Mining Bug Bounty Scopes at Scale: Inside bounty-targets-data's Automated Intelligence Pipeline

Hook

Every 30 minutes, a silent commit lands in a GitHub repository that 3,700+ security researchers monitor for one thing: discovering which Fortune 500 companies just opened their doors to ethical hackers.

Context

Bug bounty hunters face a tedious operational problem: tracking which assets are in scope across multiple platforms. A company might run programs on HackerOne, Bugcrowd, and Intigriti simultaneously, each with different scopes. Before bounty-targets-data, researchers needed custom scrapers for each platform, dealing with rate limits, authentication challenges, and format inconsistencies. Worse, scope changes happened invisibly—a company might add new domains or retire old ones, and you'd only discover this by manually checking program pages.

Arkadiyt's bounty-targets-data solves this through radical simplicity: it's a data repository, not a software project.
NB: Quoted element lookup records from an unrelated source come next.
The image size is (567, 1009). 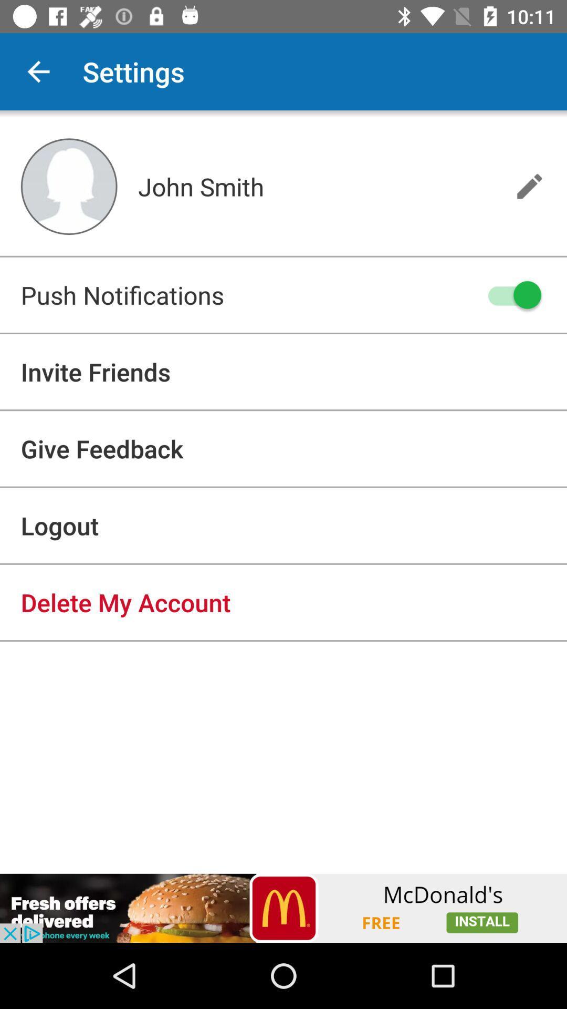 What do you see at coordinates (284, 907) in the screenshot?
I see `advertisement` at bounding box center [284, 907].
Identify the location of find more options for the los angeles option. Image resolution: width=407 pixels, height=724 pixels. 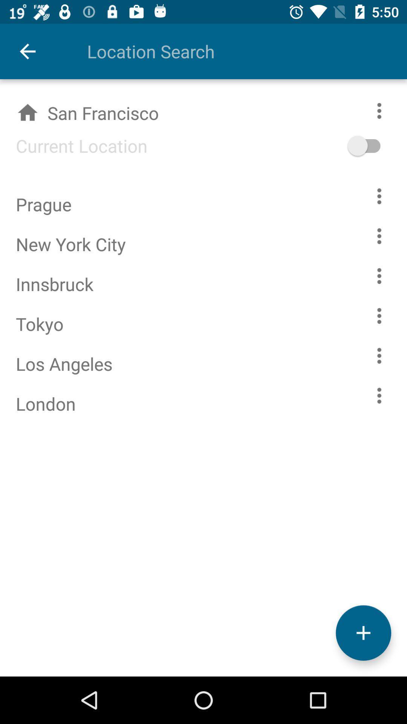
(379, 355).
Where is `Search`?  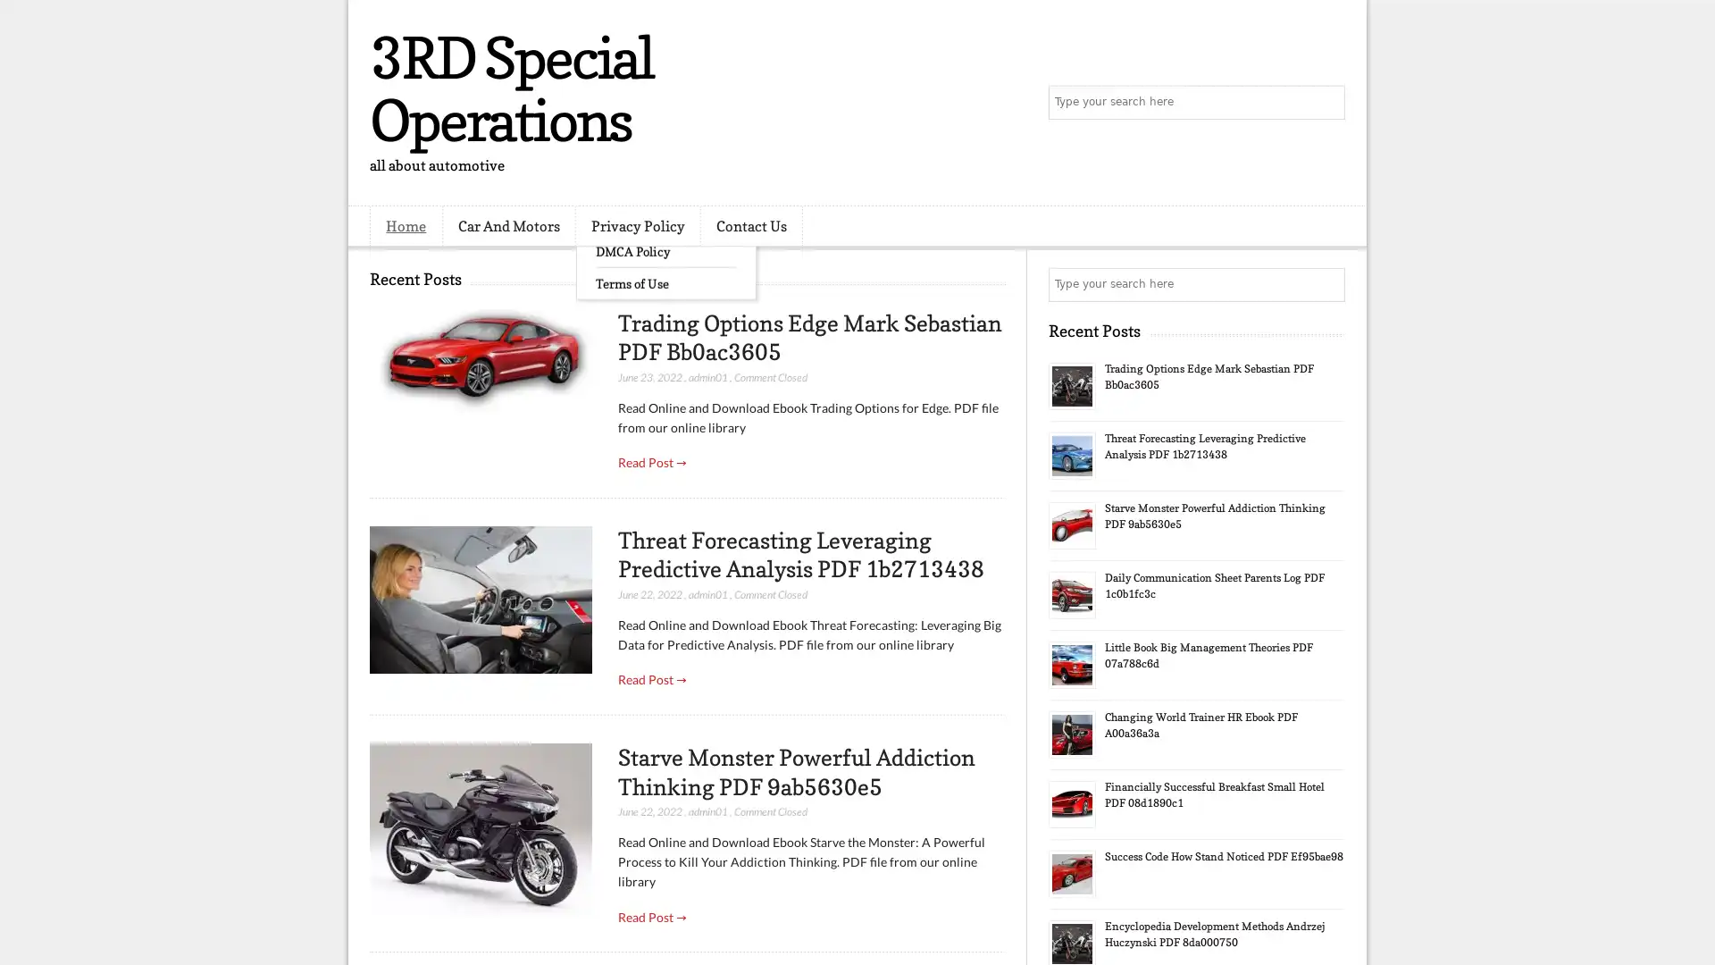 Search is located at coordinates (1326, 103).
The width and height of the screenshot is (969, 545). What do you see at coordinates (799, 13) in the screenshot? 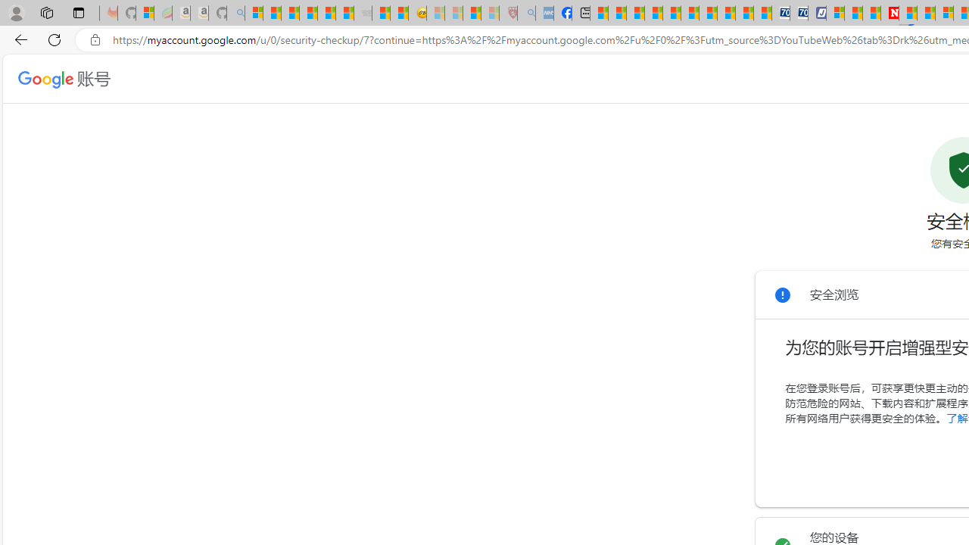
I see `'Cheap Hotels - Save70.com'` at bounding box center [799, 13].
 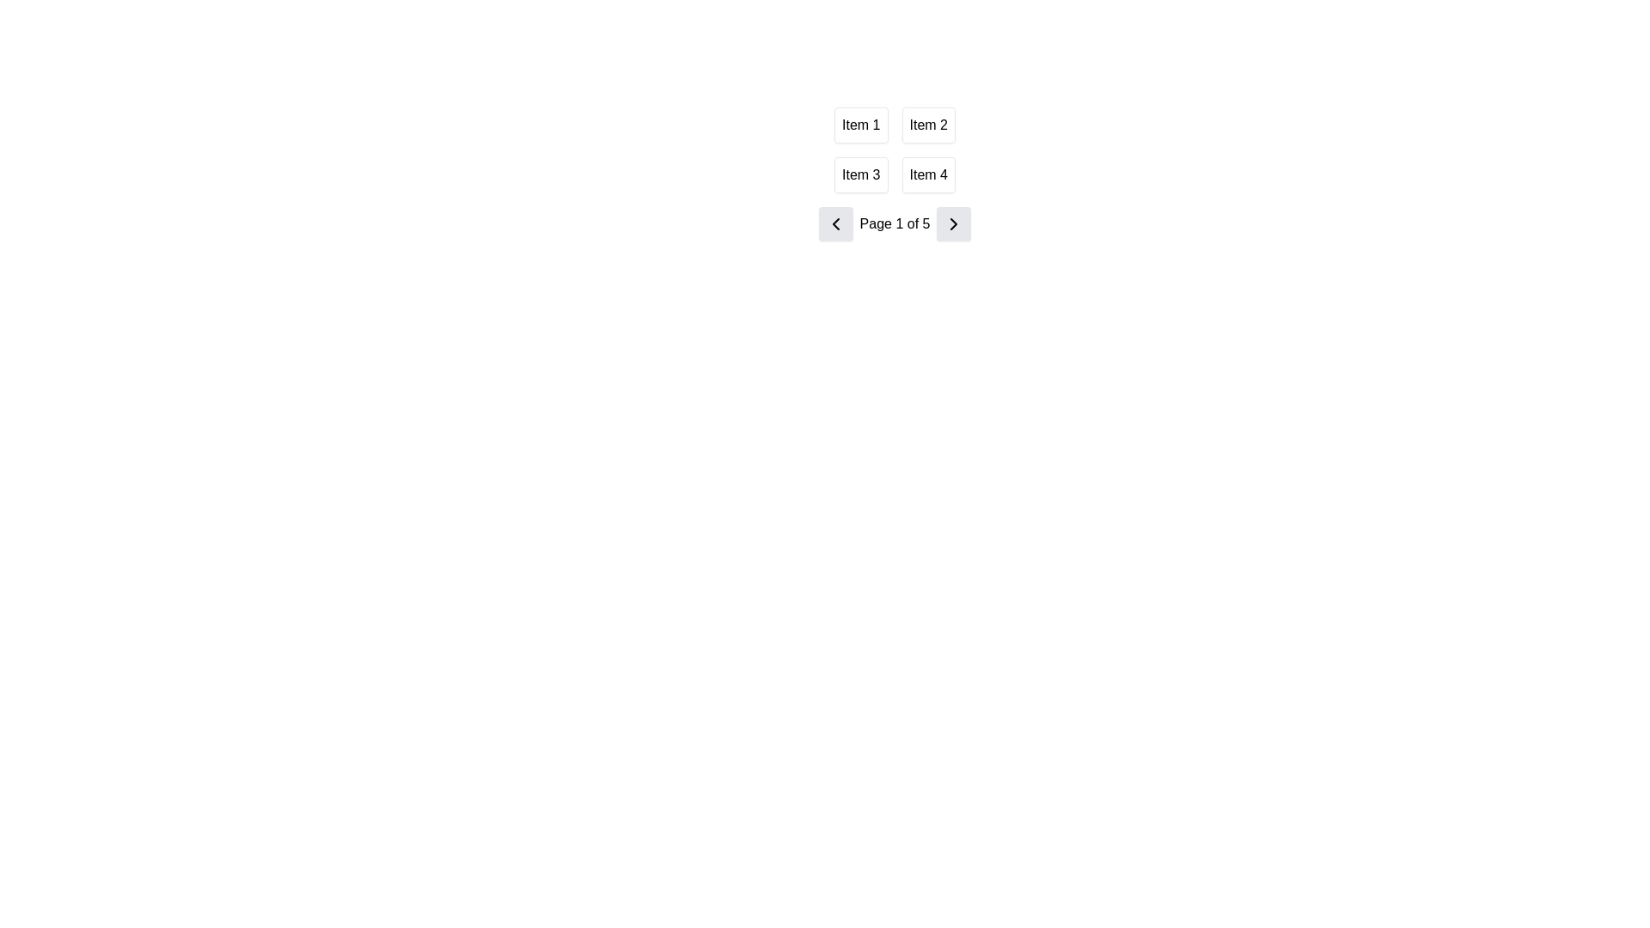 What do you see at coordinates (927, 125) in the screenshot?
I see `the rectangular button labeled 'Item 2' which is slightly elevated with a shadow and located in the top row of a 2x2 grid of buttons` at bounding box center [927, 125].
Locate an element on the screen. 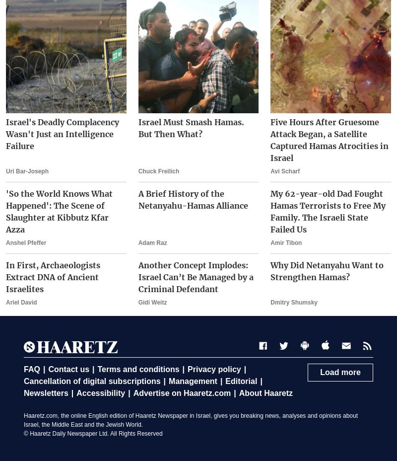  'About Haaretz' is located at coordinates (265, 392).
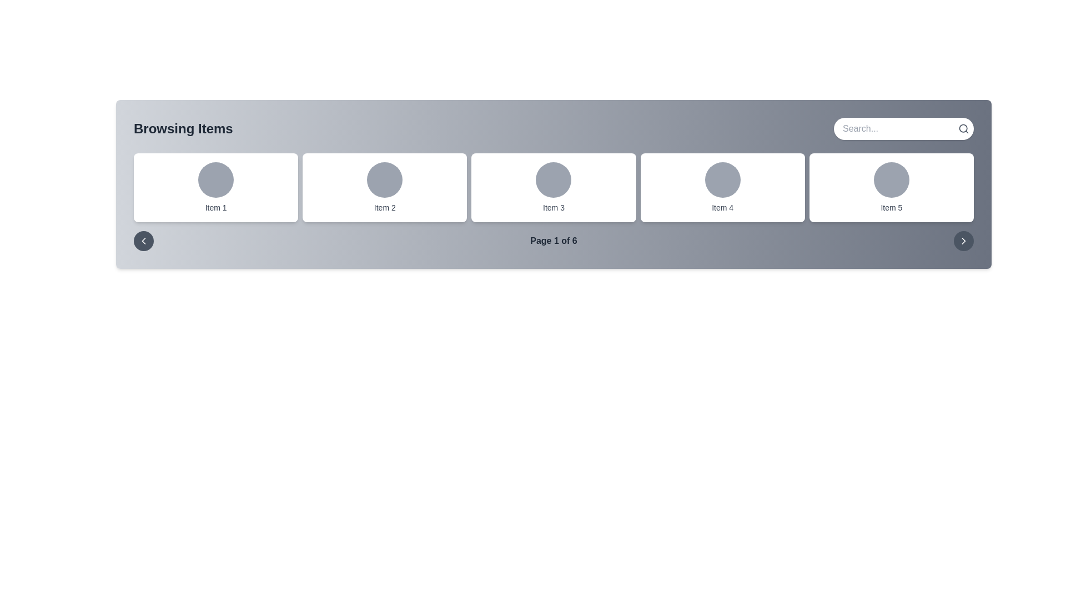 The image size is (1066, 600). What do you see at coordinates (964, 241) in the screenshot?
I see `the right-facing arrow icon located at the bottom-right corner of the panel` at bounding box center [964, 241].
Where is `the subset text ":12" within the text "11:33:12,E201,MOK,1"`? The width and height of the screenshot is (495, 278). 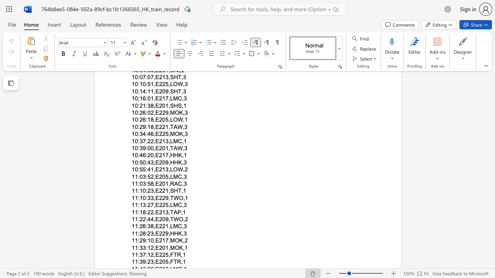 the subset text ":12" within the text "11:33:12,E201,MOK,1" is located at coordinates (146, 248).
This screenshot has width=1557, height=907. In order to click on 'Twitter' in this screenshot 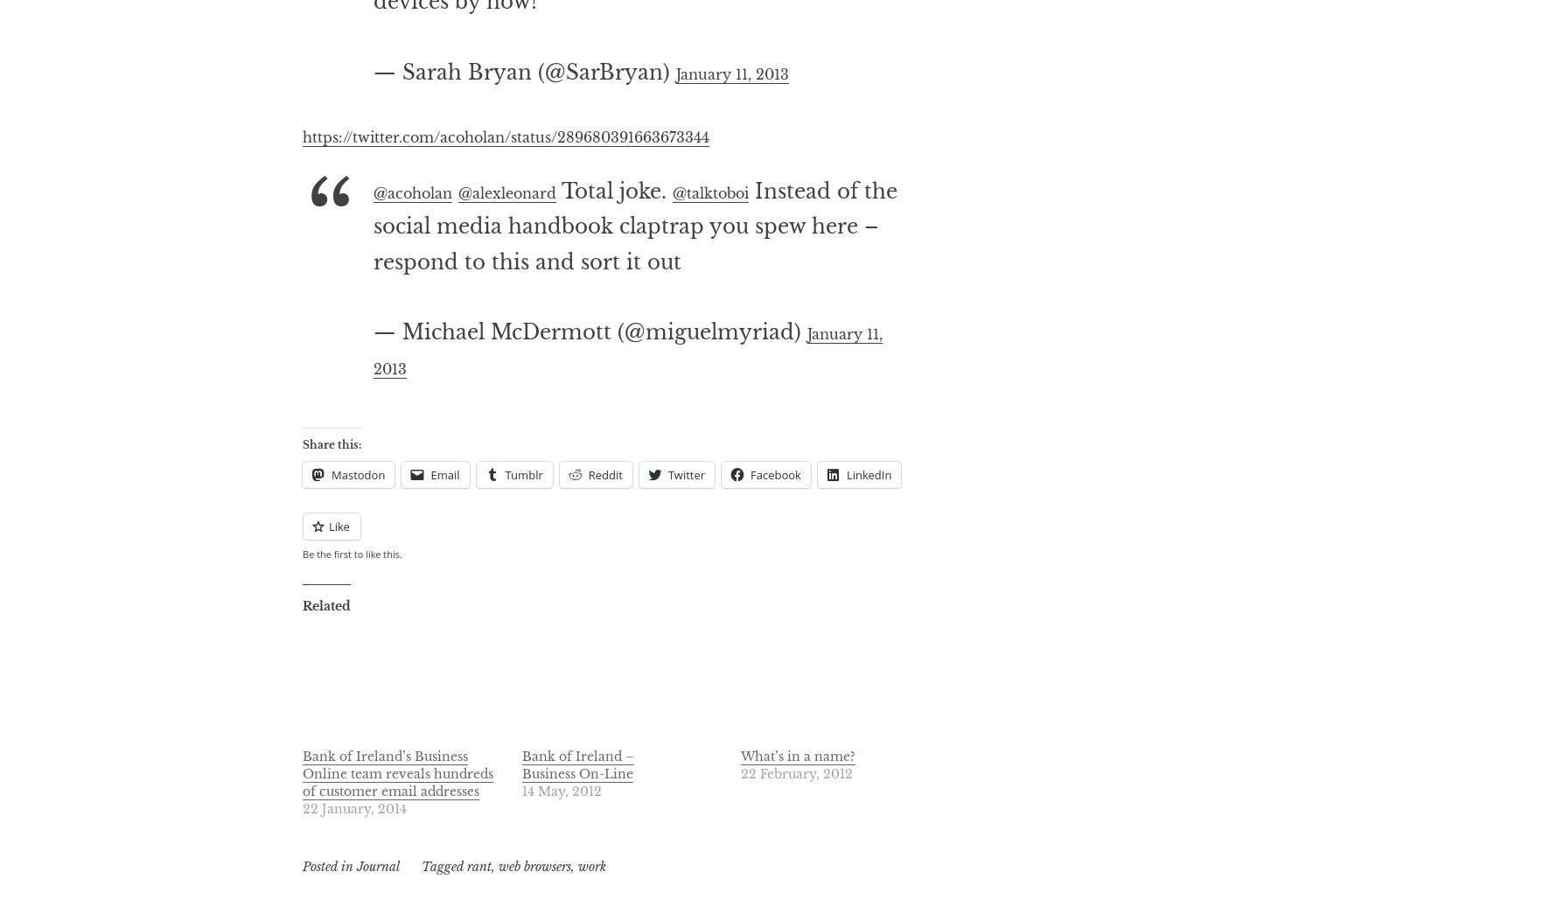, I will do `click(686, 545)`.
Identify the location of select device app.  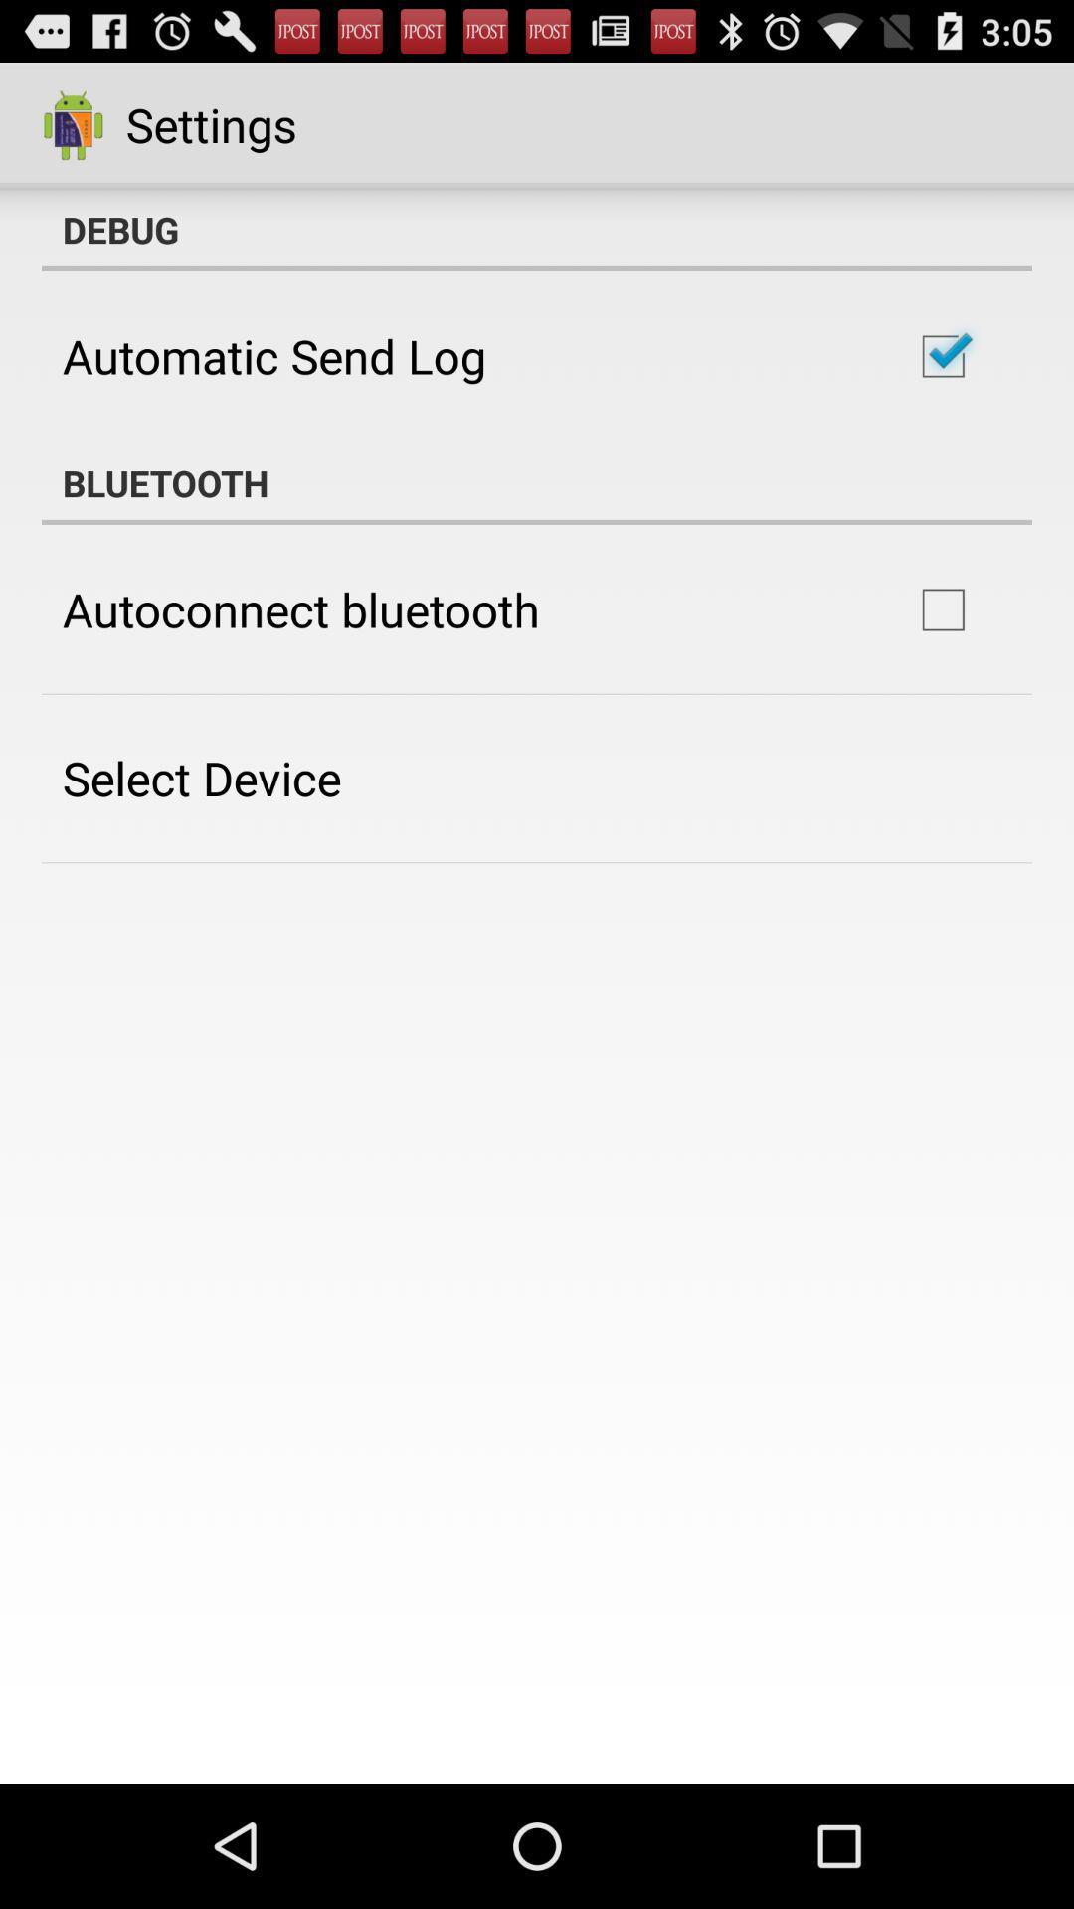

Every 30 minutes, automated scrapers (maintained in a separate bounty-targets repository) pull fresh scope data from six major platforms—HackerOne, Bugcrowd, Intigriti, YesWeHack, Federacy, and HackenProof—then commit the results directly to this repo. The approach transforms GitHub from version control into a free hosting platform, CDN, and time-series database simultaneously. For reconnaissance automation, this is gold: you can clone once, pull frequently, and have a constantly-updated target list without writing a single line of scraping code.

Technical Insight

System architecture — auto-generated

The repository's architecture is deceptively simple but strategically brilliant. Rather than building an API or database, it leverages Git's inherent capabilities. The file structure divides into two categories: aggregated convenience files and platform-specific raw dumps.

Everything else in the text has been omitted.